When the 2014 season began, one of the most pressing questions surrounded Tony Stewart’s return to competition and how the three-time Sprint Cup Series champion would hold up while not fully recovered from a broken leg that forced him to miss the latter part of last season.
Stewart, one of the toughest and most talented guys in the sport, went the distance throughout Daytona Speedweeks and quickly proved to be up to the task of wheeling a 3,300-pound stock car for the first time since August. This, all while, by his own admission, being only about 65 percent healed from a double compound fracture of his right leg suffered in sprint car crash now more than seven months ago.
Sunday’s Food City 500 at fast, high-banked Bristol Motor Speedway presents by far Stewart’s most difficult task of the young season, however.
Bristol, one of the two or three most physically demanding tracks on the Sprint Cup Series schedule, features two super-short straightaways that connect sweeping turns banked between 24 and 28 degrees.

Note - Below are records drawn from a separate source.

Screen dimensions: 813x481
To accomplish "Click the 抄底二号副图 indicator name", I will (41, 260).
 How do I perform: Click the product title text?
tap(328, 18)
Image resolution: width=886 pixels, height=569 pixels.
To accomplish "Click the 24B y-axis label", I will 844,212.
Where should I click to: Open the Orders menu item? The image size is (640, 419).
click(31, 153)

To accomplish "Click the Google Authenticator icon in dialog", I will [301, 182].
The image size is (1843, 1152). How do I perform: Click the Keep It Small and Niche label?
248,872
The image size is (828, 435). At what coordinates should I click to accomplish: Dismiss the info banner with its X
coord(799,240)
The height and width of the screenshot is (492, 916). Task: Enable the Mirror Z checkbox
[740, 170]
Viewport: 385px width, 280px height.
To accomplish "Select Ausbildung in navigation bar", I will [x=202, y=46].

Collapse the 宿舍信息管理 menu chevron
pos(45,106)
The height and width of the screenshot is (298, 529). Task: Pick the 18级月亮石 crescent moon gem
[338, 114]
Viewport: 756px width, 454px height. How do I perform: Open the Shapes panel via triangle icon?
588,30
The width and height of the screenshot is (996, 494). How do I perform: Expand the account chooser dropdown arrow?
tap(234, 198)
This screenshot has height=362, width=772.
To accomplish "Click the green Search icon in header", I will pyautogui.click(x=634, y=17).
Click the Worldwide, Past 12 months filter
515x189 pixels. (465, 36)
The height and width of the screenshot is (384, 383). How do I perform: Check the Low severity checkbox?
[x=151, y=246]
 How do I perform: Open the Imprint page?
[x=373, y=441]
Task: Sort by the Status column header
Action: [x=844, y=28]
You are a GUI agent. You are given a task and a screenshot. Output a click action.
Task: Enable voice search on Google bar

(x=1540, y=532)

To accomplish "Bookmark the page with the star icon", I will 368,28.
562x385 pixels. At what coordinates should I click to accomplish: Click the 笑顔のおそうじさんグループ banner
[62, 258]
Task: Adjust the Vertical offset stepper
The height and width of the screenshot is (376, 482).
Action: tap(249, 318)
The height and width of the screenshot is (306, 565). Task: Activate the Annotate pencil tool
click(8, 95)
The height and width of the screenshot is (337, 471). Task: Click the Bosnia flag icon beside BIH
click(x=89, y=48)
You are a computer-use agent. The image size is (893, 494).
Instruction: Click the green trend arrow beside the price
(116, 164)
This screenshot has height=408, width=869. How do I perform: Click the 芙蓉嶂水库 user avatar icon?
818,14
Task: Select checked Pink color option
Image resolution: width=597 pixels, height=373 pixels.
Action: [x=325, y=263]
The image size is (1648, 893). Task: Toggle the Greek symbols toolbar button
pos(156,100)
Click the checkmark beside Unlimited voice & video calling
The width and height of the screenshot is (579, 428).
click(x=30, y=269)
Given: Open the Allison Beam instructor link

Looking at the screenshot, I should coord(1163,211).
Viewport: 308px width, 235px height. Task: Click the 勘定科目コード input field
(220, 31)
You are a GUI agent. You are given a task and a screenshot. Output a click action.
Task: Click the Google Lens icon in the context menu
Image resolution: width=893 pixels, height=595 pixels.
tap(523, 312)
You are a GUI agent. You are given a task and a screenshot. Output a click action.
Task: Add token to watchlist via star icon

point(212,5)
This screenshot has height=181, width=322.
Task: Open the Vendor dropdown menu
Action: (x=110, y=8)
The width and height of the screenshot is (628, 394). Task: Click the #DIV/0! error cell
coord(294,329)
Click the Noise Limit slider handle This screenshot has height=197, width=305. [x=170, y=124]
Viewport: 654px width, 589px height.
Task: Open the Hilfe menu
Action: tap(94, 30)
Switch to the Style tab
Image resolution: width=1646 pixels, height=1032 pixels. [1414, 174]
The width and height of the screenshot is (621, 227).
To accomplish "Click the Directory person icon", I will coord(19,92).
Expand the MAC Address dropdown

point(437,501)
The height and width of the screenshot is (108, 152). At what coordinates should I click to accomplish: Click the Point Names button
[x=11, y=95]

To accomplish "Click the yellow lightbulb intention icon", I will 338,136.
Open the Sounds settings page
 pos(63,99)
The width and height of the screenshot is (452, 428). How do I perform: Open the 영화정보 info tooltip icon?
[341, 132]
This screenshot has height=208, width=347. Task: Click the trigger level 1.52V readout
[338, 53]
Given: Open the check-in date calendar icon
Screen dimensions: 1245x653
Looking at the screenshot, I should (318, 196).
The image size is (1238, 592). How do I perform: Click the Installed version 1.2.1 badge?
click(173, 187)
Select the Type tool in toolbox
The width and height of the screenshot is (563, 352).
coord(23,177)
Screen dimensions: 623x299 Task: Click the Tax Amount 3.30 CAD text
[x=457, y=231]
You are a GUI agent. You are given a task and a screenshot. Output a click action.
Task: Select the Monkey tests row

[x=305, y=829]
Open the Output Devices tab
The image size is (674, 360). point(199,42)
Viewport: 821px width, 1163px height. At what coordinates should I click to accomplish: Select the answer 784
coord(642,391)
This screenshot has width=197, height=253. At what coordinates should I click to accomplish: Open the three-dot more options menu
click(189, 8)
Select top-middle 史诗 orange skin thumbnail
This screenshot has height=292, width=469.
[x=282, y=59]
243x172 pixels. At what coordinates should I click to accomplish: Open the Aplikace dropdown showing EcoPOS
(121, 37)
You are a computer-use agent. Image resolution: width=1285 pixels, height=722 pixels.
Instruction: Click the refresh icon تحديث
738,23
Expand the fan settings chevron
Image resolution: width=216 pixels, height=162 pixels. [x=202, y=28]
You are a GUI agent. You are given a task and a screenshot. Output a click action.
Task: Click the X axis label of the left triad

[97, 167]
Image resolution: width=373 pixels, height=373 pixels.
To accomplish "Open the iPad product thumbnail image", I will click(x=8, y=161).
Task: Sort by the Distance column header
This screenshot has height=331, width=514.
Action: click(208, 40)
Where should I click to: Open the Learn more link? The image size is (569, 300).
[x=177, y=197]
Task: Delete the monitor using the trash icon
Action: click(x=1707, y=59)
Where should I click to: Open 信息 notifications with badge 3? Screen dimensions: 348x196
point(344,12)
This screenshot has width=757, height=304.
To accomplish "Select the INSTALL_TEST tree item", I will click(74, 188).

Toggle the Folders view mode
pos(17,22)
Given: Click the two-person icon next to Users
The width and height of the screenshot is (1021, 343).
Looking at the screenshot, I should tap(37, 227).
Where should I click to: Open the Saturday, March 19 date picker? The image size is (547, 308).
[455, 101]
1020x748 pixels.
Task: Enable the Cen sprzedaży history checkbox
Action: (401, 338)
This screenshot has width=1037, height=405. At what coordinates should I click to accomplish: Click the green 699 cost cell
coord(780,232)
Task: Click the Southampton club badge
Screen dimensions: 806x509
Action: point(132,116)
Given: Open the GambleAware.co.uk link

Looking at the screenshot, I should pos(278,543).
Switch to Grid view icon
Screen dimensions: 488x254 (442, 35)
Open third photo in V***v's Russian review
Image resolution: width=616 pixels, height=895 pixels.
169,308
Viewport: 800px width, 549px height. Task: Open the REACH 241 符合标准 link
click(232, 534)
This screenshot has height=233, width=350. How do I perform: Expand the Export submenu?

Drivers have toured the .533-mile layout in fewer than 15 seconds at average lap speeds a shade under 130 mph, and spend about as much time with their right foot on the brake as the gas — a rigorous exercise for those in top physical condition, much less someone who underwent three surgeries on top of months of rehab, and spent several weeks riding around on a scooter to get from Point A to Point B in the Sprint Cup Series garage.
Stewart, though, in typical fashion for a guy nicknamed "Smoke," is downplaying the depth of the challenge that awaits him this weekend at a place where racing has been compared with flying fighter jets in a gymnasium.
"Being out of my Bass Pro Shops/Mobil 1 Chevy is what bothered me more than anything," said Stewart, the co-owner of Stewart-Haas Racing, which fields four full-time Sprint Cup Series teams. "I’ve had injuries before. I’ve had broken hands and raced dirt cars and stock cars. I’ve had broken bones that weren’t healed 100 percent, and still went out and did what we needed to do. This was just a bigger setback. This was one that I didn’t have a choice of being in the car and fighting through it. This was one where the ante was up a little bit.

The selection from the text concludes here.